Energy: A Human History

Pulitzer Prize- and National Book Award-winning author Richard Rhodes  reveals the fascinating history behind energy transitions over time—wood  to coal to oil to electricity and beyond. People have lived and  died, businesses have prospered and failed, and nations have risen to  world power and declined, all over energy challenges. Ultimately, the  history of these challenges tells the story of humanity itself. Through an unforgettable cast of characters, Pulitzer Prize-winning  author Richard Rhodes explains how wood gave way to coal and coal made  room for oil, as we now turn to natural gas, nuclear power, and  renewable energy. Rhodes looks back on five centuries of progress,  through such influential figures as Queen Elizabeth I, King James I,  Benjamin Franklin, Herman Melville, John D. Rockefeller, and Henry Ford. In Energy,  Rhodes highlights the successes and failures that led to each  breakthrough in energy production; from animal and waterpower to the  steam engine, from internal-combustion to the electric motor. He  addresses how we learned from such challenges, mastered their  transitions, and capitalized on their opportunities. Rhodes also looks  at the current energy landscape, with a focus on how wind energy is  competing for dominance with cast supplies of coal and natural gas.
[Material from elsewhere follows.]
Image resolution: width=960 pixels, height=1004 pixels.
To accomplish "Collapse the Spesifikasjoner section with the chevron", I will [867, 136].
He  also addresses the specter of global warming, and a population hurtling  towards ten billion by 2100. Human beings have confronted the  problem of how to draw life from raw material since the beginning of  time. Each invention, each discovery, each adaptation brought further  challenges, and through such transformations, we arrived at where we are  today. In Rhodes’s singular style, Energy details how this knowledge of our history can inform our way tomorrow.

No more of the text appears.